[[ SOURCE EXTRACT open ]]
With all the measures implemented this past year to avoid COVID-19 infections, and to detect those infected, remote thermometers cropped up everywhere, raising general awareness of temperature and how we measure it. Dramatic, highly colorful photos of people walking through airports or stores were a common sight on many news networks and websites. But how do these cameras work?

Thermal cameras have been around since the late 1940’s and have been an important tool across scientific disciplines for their ability to make otherwise-invisible temperature differences visible. Much like their normal camera counterparts, thermal cameras focus light to a single point to create an image. However, thermal cameras use a trick to “see” temperature gradients, rather than solid objects. Thermal cameras look beyond the normal spectrum of visible light that human eyes can detect, and instead they focus just infrared light, which is generated by the heat of objects. The result is a picture that allows humans to visualize differences in temperature, and in high-quality cameras, the image can display temperature variations as small as a fraction of a degree. These variations are usually color-coded intuitively, with cooler colors like blues and purples representing colder temperatures and red, orange, and yellow shades denoting warmer temperatures. These factors make this type of imaging both incredibly useful scientifically and easily understandable to a wider general audience.
[[ SOURCE EXTRACT closed ]]
**PROBLEM SET**
**1)** Retype the thermal camera article starting with "With all the" and going on through "these cameras work?".
**2)** In the thermal camera article, since when have thermal cameras been around?
**3)** Carry on the thermal camera article from its last sentence.
The rows come from a separate source.
[[ DATASET CONTENT open ]]
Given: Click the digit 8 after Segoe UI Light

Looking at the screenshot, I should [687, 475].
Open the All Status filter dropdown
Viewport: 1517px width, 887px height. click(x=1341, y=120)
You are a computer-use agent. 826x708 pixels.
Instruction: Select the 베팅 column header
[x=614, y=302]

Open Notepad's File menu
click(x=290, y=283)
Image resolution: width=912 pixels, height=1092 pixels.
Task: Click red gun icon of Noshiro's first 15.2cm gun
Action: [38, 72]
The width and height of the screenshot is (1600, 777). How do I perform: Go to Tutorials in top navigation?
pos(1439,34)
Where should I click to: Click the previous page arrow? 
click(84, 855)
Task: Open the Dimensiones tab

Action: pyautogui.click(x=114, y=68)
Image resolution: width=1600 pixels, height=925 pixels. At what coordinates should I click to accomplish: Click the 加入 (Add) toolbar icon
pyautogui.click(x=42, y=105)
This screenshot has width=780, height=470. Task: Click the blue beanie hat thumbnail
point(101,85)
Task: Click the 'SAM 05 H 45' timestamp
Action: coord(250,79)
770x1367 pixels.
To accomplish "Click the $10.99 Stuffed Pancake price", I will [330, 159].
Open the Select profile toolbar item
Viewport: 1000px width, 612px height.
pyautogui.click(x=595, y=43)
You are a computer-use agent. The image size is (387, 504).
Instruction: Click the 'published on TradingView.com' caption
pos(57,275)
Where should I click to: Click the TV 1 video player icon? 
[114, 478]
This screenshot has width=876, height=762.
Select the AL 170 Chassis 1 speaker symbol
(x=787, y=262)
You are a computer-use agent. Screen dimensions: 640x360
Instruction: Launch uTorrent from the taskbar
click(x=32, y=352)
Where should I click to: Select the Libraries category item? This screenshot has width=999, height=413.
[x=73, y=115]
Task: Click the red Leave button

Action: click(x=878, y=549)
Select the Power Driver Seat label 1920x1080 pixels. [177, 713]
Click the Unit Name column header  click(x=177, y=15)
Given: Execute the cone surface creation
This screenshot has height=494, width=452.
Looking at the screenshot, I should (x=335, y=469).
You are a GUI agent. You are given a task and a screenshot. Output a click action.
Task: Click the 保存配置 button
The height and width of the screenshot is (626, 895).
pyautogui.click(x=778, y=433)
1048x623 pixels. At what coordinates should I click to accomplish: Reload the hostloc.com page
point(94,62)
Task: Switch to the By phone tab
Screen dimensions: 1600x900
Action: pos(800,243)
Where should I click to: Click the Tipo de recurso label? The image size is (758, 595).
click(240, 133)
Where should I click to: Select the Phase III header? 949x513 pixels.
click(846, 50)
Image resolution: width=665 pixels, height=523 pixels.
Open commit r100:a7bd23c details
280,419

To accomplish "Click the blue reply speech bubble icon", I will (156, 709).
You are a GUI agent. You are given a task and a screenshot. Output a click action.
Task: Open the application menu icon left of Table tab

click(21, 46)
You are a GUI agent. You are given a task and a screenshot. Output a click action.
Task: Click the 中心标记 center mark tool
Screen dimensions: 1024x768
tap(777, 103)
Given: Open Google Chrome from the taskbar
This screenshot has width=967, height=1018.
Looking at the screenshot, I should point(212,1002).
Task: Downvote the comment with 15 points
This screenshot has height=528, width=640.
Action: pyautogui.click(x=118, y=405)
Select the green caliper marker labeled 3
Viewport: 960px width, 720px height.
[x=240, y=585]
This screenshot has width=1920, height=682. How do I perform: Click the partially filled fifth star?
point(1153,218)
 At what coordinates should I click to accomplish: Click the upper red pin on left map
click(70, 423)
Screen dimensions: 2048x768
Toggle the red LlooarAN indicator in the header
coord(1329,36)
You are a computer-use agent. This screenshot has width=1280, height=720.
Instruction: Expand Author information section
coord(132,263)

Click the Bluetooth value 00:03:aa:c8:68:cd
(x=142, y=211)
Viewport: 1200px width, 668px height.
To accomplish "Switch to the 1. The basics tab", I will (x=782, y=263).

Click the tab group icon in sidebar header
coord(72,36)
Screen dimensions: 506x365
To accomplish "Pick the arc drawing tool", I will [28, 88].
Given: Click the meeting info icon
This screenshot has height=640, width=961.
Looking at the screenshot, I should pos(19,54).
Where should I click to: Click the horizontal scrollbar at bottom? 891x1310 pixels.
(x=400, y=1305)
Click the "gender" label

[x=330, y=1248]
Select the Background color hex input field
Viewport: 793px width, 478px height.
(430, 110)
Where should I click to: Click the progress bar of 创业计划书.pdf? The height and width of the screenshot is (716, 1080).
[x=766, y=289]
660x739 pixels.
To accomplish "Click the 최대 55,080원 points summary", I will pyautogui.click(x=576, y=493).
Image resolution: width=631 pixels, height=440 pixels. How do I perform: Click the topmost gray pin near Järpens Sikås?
[[ DATASET CONTENT closed ]]
**LIST OF ANSWERS**
**1)**
With all the measures implemented this past year to avoid COVID-19 infections, and to detect those infected, remote thermometers cropped up everywhere, raising general awareness of temperature and how we measure it. Dramatic, highly colorful photos of people walking through airports or stores were a common sight on many news networks and websites. But how do these cameras work?

**2)** Since the late 1940s.

**3)**
Scientists, including geoscientists, use this technology in a variety of ways. Within the context of marine geology, thermal cameras have been used to find and learn about submarine groundwater discharge (SGD). Broadly speaking, SGD is the flow of fresh groundwater to the coast, where it mixes with salty seawater close to the shoreline. This process occurs anywhere there is coastline but is particularly widespread along the coasts of Hawaiʻi. Finding locations of SGD is important because the water can also carry excess nutrients like nitrogen and phosphorus from fertilizers and sewage, which can cause harmful algal blooms and wreak havoc on the reefs that flank many of the coasts of Hawaiʻi.

Where SGD emerges along the coast, the groundwater comes out cooler from having traveled through underground bedrock. Since SGD is commonly fresh or brackish water, it is also less dense than the surrounding coastal seawater. This means that images taken of the ocean surface with a thermal camera will show large, cool plumes of SGD seeping out from points along the beach. Many times, these photos dramatically illustrate the processes of both submarine groundwater discharge and thermal imaging.

The last element of this method is how to capture the best possible photo of this SGD phenomenon: take to the sky! For that, scientists use either a small, unmanned drone or a plane. Flying a drone in a systematic, flat, back-and-forth pattern up and down the coast will produce a high-scale mosaic of all the locations where SGD occurs. With this information scientists can test the groundwater at these locations to identify anything harmful to the humans, plants, or animals that live in and along our coastal waters.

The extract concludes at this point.